«Forme di protezionismo occulte limitano l'export italiano»

Urso (Italy Trade): «Vi racconto cosa succede nei Paesi scandinavi»

«Forme di protezionismo occulte limitano l'export italiano»
"Ci sono forme di protezionismo occulte con cui chi esporta ortofrutta deve fare i conti, mercati che prima compravano prodotti italiani e che ora quegli stessi prodotti se li coltivano, catene distributive che privilegiano le referenze locali a scapito di quelle d'importazione. Questa è la realtà con cui quotidianamente ci confrontiamo". A parlare è Andrea Urso, Ceo di Italy Trade, società specializzata nell'export ortofrutticolo e che valorizza i prodotti italiani in diversi mercati europei.



E' stata un'estate anomala quella del 2021. "C'era molto meno prodotto estivo da esportare, sulle drupacee per esempio i volumi disponibili erano infinitesimali, è come se la campagna fosse saltata e questo fa il paio con la campagna asparagi: diciamo che è un periodo di grossa contrazione dei volumi trattati e trattabili - prosegue l'imprenditore - Il gran caldo, poi, ha causato ritardi sull'uva e non ha favorito una partenza positiva della commercializzazione di questa referenza".

Dal quadro produttivo alla situazione dei mercati. Italy Trade lavora molto nei mercati dell'Europa del Nord. "In Scandinavia si è iniziato a spingere sui prodotti locali, c'è una politica di protezionismo che privilegia ciò che si coltiva in patria a scapito di prodotti esteri di cui non sentono il bisogno - prosegue Urso - Nei Paesi nordici si sta lavorando per incrementare la produzione di ortaggi, ci sono investimenti in enormi superfici, soprattutto serricole. Così, però, i Paesi del Sud vanno a perdere quella che è stata la loro storica peculiarità di fornitori dell'Europa settentrionale, un errore politico perché se l'Ue investe e sostiene l'aumento produttivo del Nord, toglie lavoro alle nazioni del Sud, Italia compresa. E' un fenomeno che si nota da un po' di tempo, ma ora si inizia a sentire in maniera netta fino ad avere la prima uva bio senza semi svedese (clicca qui per leggere la notizia)".

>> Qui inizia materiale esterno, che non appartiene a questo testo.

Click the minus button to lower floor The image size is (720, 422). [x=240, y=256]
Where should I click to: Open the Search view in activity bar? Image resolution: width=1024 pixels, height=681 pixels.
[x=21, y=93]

I mercati scandinavi, dunque, stanno cambiando. "Sono molto protezionisti e nazionalisti: monitoriamo la distribuzione e vediamo sempre più prodotti evidenziati con le bandiere nazionali. Sui pomodori, poi, imitano nomi italiani. C'è un patto non scritto tra governi e grandi catene per sostenere la produzione locale e i consumatori, questo va sottolineato, scelgono le referenze nazionali. In generale notiamo reparti ortofrutta più poveri in Scandinavia: il Covid ha picchiato duro sull'economia e la forza di acquisto è diminuita. C'è tanta merce a basso costo e questo per il prodotto italiano vuol dire concorrenza che arriva da altri Paesi. Un esempio? Per la prima volta ci siamo dovuti confrontare con le ciliegie serbe. Ma anche da Romania e Ungheria arrivano prodotti ortofrutticoli che beneficiano di costi di manodopera più bassi e trasporti più economici. Per l'Italia il paniere si è ridotto".

Ma quali sono i prodotti su cui il nostro Paese può fare la differenza? "Kiwi, mele, uva da tavola e frutta a nocciolo possono aiutare l'export tricolore - risponde il Ceo di Italy Trade - ma davanti alla crisi economica e climatica tutto è più difficile. In Scandinavia si vendono mele e pere di piccolo calibro, brutte da vedere e non particolarmente buone, ma sugli scaffali, proprio per un discorso di protezionismo occulto, si tendono a tenere questi prodotti a scapito di quelli italiani. Noi ci stiamo muovendo per aprire nuovi mercati, stiamo cercando export manager con un portafoglio clienti in altre piazze europee - conclude Andrea Urso - proprio per muoverci a trecentosessanta gradi e non concentrarsi su un limitato gruppo di Paesi, diversificando così le destinazioni e aumentando le opportunità per l'ortofrutta Made in Italy".